## Assigned task:
Pictures stay out; please output the remaining data exactly.

□ □ □ □ □

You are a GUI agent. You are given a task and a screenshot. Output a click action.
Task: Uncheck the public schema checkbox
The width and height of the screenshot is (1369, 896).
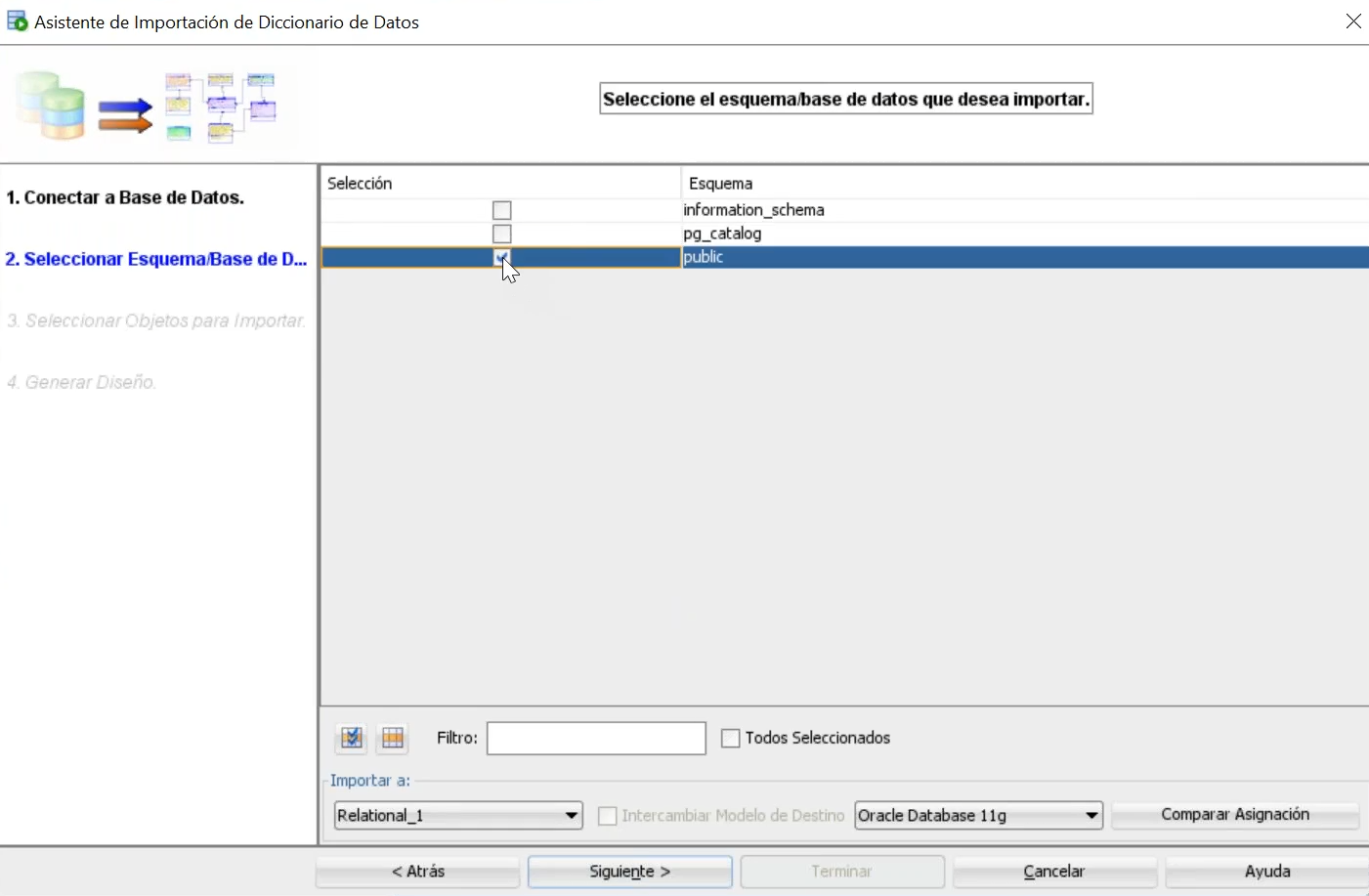pyautogui.click(x=501, y=257)
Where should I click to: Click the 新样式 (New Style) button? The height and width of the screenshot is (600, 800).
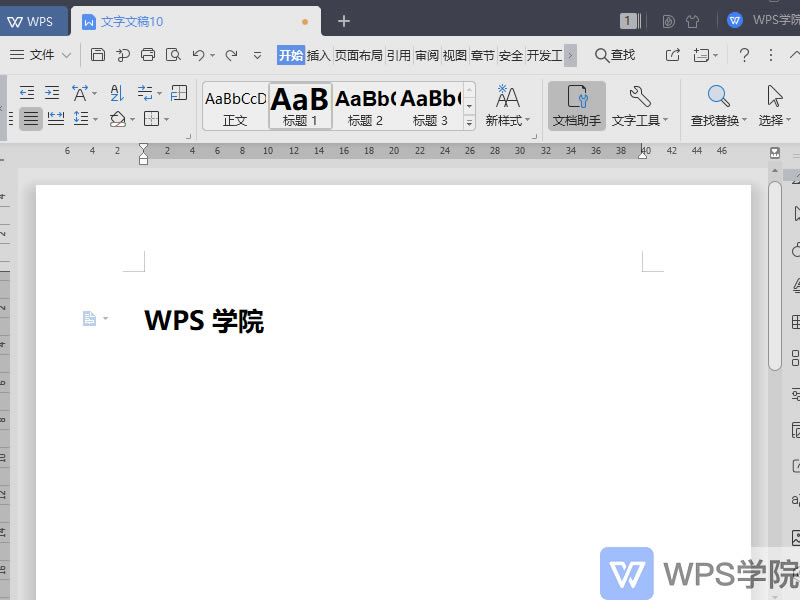(x=507, y=105)
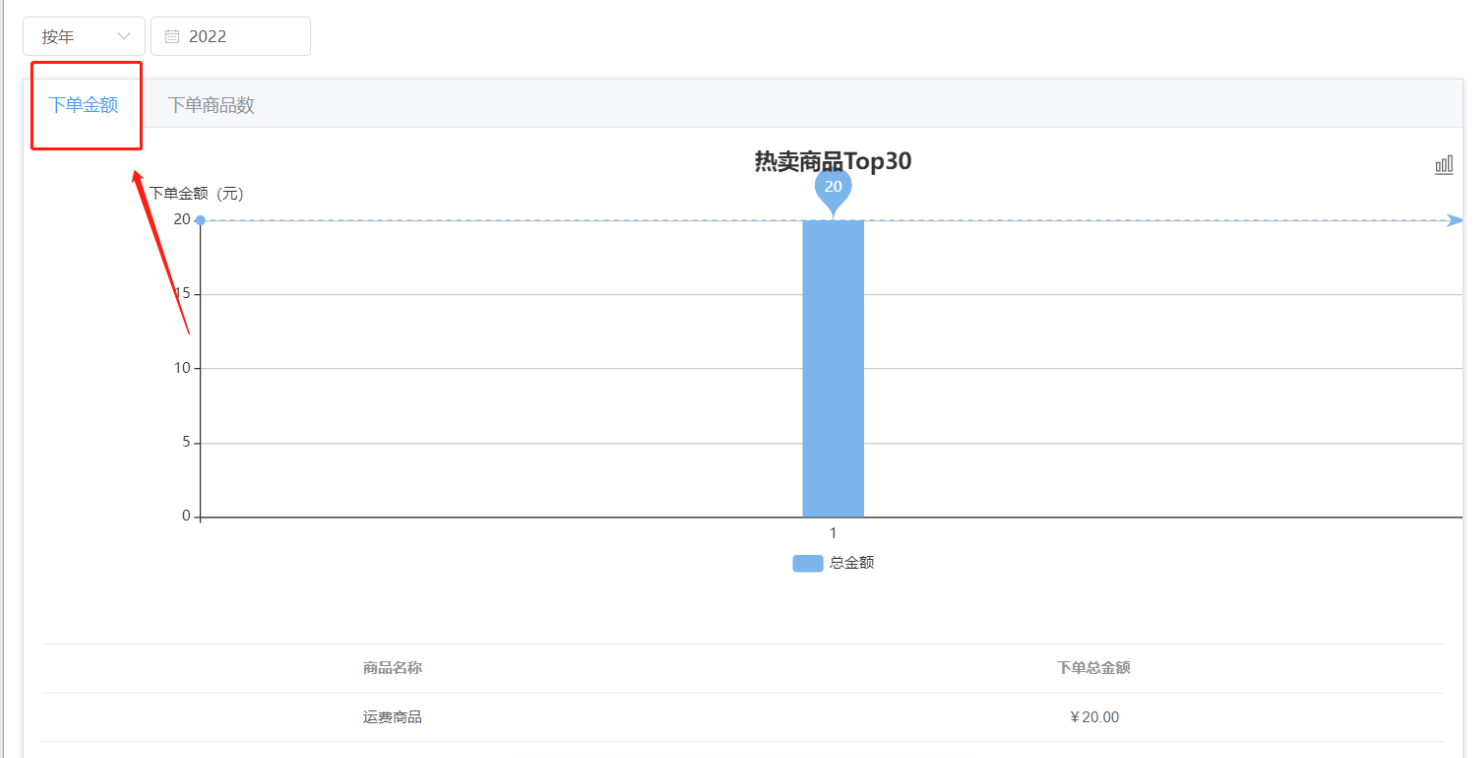Click the 下单金额（元）axis label
The width and height of the screenshot is (1476, 758).
click(196, 194)
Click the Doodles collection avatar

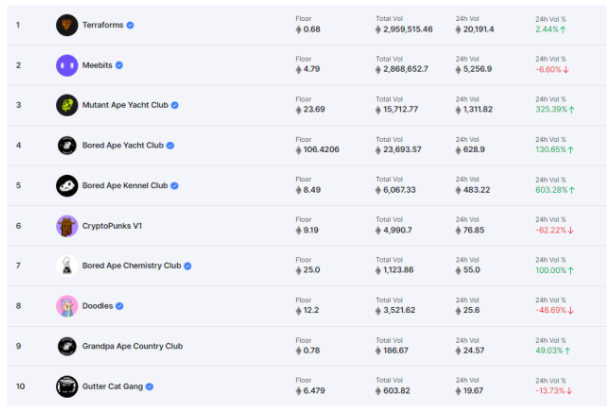(67, 306)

□ □ □ □ □

## Result of the exercise:
You are a GUI agent. You are given a task and a screenshot. Output a click action.
Task: Uncheck the public schema checkbox
The width and height of the screenshot is (1369, 896).
pyautogui.click(x=501, y=257)
Where should I click to: Click the 新样式 (New Style) button? The height and width of the screenshot is (600, 800).
(x=507, y=105)
Click the 下单金额（元）axis label
The width and height of the screenshot is (1476, 758).
click(196, 194)
Click the Doodles collection avatar

(67, 306)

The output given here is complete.